BEGIN Given information
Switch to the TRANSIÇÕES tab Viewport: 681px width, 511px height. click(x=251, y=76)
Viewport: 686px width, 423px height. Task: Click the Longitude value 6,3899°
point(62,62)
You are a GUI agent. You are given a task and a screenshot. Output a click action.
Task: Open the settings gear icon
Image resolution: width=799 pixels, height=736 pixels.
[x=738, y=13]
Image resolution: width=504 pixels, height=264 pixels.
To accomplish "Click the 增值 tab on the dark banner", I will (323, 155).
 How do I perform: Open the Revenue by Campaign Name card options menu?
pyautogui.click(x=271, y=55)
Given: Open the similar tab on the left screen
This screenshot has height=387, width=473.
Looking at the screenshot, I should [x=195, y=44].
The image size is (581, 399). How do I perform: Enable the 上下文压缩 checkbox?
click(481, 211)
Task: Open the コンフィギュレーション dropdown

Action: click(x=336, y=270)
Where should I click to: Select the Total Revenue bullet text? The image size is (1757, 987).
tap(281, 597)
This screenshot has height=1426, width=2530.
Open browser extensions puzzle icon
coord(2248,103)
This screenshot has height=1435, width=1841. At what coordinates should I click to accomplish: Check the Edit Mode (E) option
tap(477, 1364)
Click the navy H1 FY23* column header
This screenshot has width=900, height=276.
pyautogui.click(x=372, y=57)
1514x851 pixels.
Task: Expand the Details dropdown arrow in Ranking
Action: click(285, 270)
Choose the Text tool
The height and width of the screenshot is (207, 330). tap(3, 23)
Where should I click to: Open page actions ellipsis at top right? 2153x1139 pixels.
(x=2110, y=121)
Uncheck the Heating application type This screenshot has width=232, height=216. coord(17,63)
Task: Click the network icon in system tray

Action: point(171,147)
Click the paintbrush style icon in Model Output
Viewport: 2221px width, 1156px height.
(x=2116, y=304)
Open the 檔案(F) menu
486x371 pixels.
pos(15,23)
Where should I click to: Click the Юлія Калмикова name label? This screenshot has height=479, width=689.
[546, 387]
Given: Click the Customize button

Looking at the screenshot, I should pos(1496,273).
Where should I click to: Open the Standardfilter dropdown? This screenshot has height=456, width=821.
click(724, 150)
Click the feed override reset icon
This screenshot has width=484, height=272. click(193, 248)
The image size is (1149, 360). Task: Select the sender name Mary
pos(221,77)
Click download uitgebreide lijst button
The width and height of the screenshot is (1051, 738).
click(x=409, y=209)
END Given information
◆ Exercise aim
Rewrite everything from the line containing "Click download uitgebreide lijst button" down to the last line, requests included, and add 91 to each click coordinate in the answers.

◆ Answer to the exercise
Click download uitgebreide lijst button
The width and height of the screenshot is (1051, 738).
click(x=500, y=300)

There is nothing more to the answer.